Recently Paul Krugman pointed to the differences in recovery of US and Germany. US is recovering with unemployment still rising and Germany recovering with hardly any increase in unemployment levels.
Jacob Funk Kirkegaard has a superb post in Peterson Institute’s Real Time Economics Issues Watch Blog. He compares the unemployment levels in Euro area economies and says:
While the US unemployment rate has more than doubled since early 2008 to 10.2 percent in October 2009, increases in Europe have so far been more muted. In France, supposedly the core eurozone country and labor market overregulator, unemployment has risen by only about 2 percentage points to 10.0 percent, according to the latest available data. Meanwhile, in Germany the essentially flat unemployment rate still at less than 8 percent really stands out, both among other EU countries and obviously when compared to the United States.

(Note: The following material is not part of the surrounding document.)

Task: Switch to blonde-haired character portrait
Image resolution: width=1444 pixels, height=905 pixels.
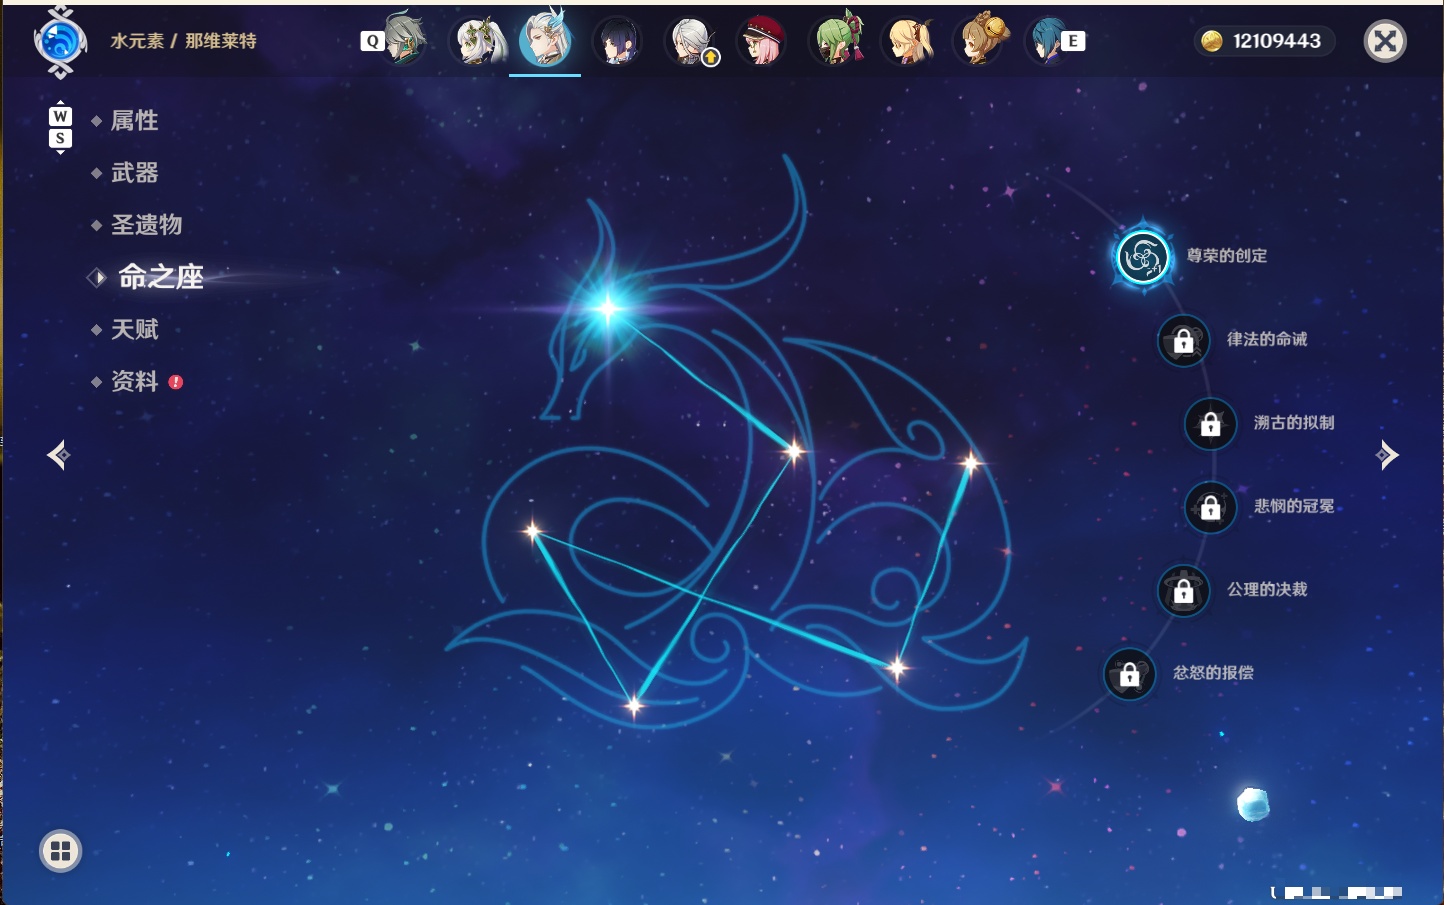Action: click(908, 41)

For the first time in decades therefore the unthinkable—at least among labor economists—has happened and US unemployment rates are today above those of the core eurozone countries. It is hard to imagine a better reason than that for the Obama administration to reconsider its domestic employment policy response to the crisis.

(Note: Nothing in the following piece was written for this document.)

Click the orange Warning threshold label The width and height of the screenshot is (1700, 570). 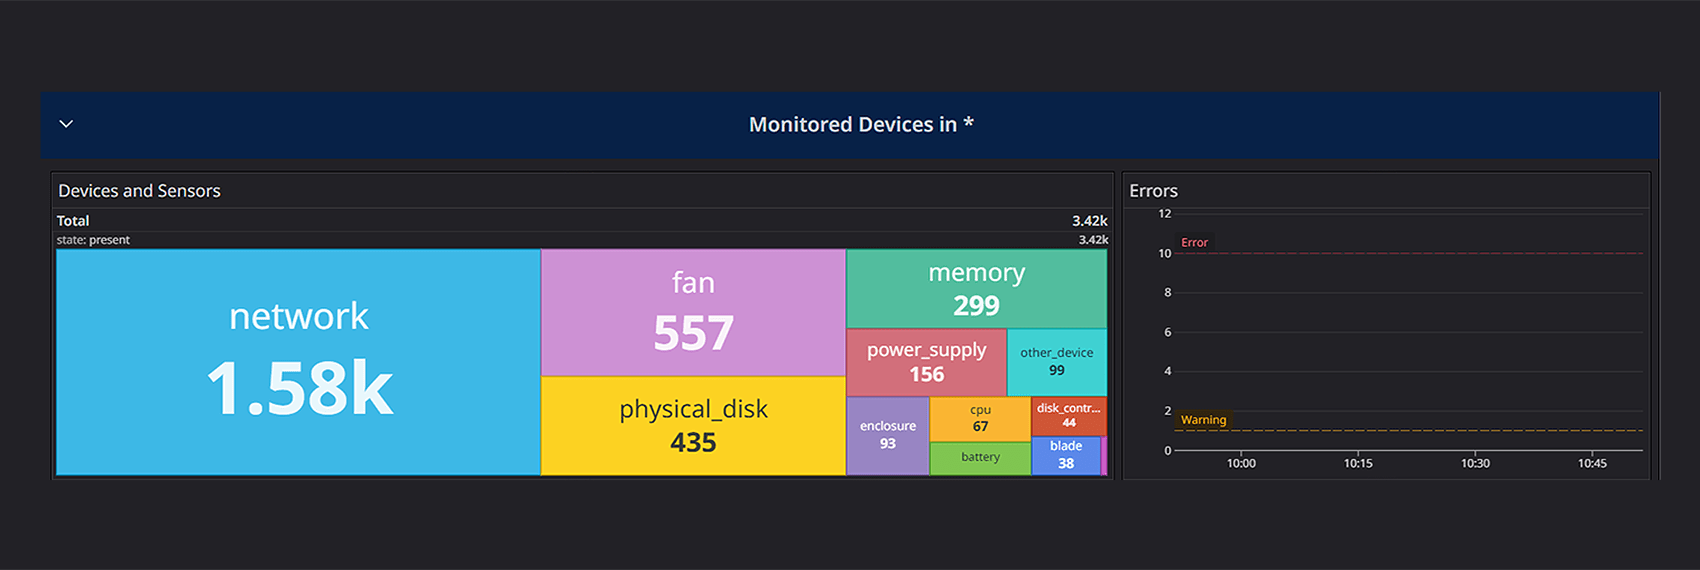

Superficially of course, it would seem that core-Europe’s labor markets have been far better able to cope with the economic crisis than the US labor market. However, one caveat must immediately be highlighted.

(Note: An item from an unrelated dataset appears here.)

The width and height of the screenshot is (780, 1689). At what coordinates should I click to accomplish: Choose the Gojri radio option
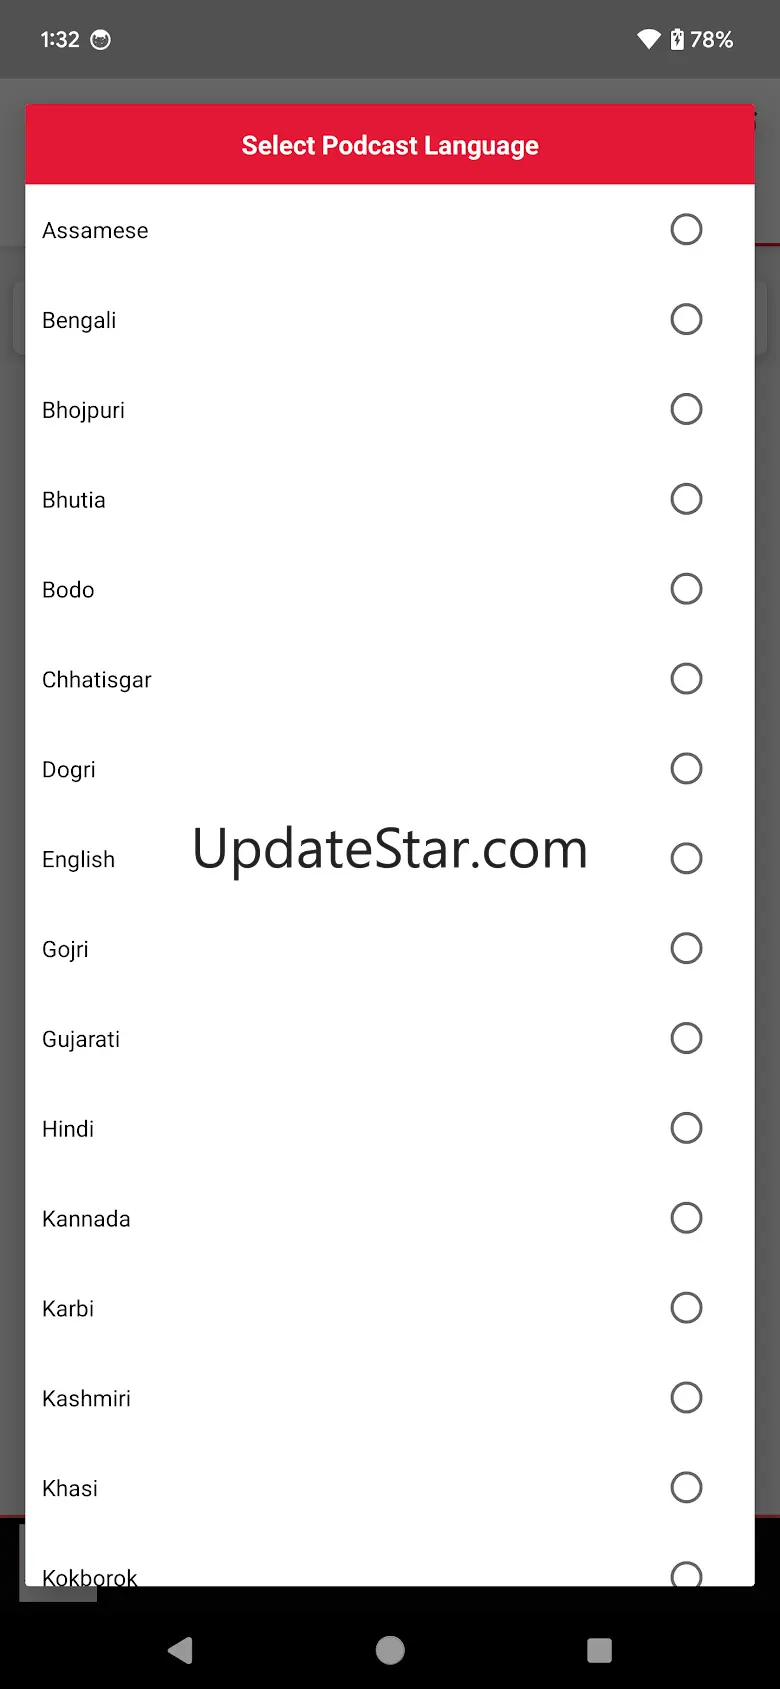click(x=686, y=948)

Any relatively better labor market performance in core Europe is countered by a collapse of eurozone labor productivity relative to the US, especially in manufacturing.
How did European economies manage this?
It is further important to realize that the benign recent core-European labor market trend represents an explicit social choice in the countries in question. Not only did France and Germany let their existing extensive social safety nets play their intended role as automatic stabilizers after the fall of 2008, but both countries have further moved aggressively to financially support temporary flexible working-time arrangements—the so-called “work sharing programs.” Increasing the flexibility of working hours for individual workers at the outset of the crisis, so that fluctuations in labor needs are distributed across all workers rather than selectively among them (which would have resulted in some layoffs) has clearly been instrumental in containing unemployment rates.7
In many ways, the core-European policy response is a welcome improvement on the disastrous European labor market policies of the 1980s where the “lump of labor fallacy” led governments to facilitate workers’ early retirement or other premature exits from the labor market in the false hope that more people leaving the workforce would free up additional job opportunities for younger workers. Similarly, it is clear that in core Europe’s generally still highly regulated labor market, attempts to combat hysteresis effects by maintaining people in employment even at reduced hours is likely to be a sensible policy, as many core-European workers would otherwise have invariably slipped into long-term unemployment.
So what are the policy options/choices for Obama?
With the US unemployment rate at 10.2 percent, it may be too late to expand “work sharing programs” from the current 17 state-level programs. Government-supported “work sharing programs” similar to those in core Europe work to preserve existing employment rather than to create new jobs. Hence such programs disproportionately benefit skilled workers, whom companies will prefer to “hoard,” as they are more likely to find employment elsewhere if laid off. This type of insider-outsider dynamic has been very prevalent in Europe during the crisis, where increases in unemployment despite work sharing programs have been heavily concentrated among people on temporary work contracts. Additional protection for “insiders” is clearly not what the US labor market needs at the moment.
Instead, in the short term, Congress should implement a temporary holiday for Social Security and Medicare payroll taxes for new hires. This could provide an urgently needed, powerful broad-based and immediately implementable job creation stimulus for the US labor market.
For the long term, Congress needs to get serious about multi-year funding for broad-based workforce skills improvement and retraining programs. The one-off funding for the Workforce Investment Act (WIA) included in the stimulus bill and the long-warranted expansion of Trade Adjustment Assistance (TAA) to services sector workers are welcome, but must be prolonged. Only sustained funding will insure that the relevant skills-enhancing programs are in place when US workers need them. With job losses in the current recession increasingly of a structural nature (meaning that workers will need to seek new jobs in a new industry), such programs will be more needed to avoid another jobless US recovery.
Interesting insights from European Labour markets and policies.
The times have changed. US has always criticised Europe for its labor policies. Europe’s labor market has always been seen as a factor that has lowered the regions’ growth, productivity etc. Now, US might have to take some lessons from Europe’s weakness.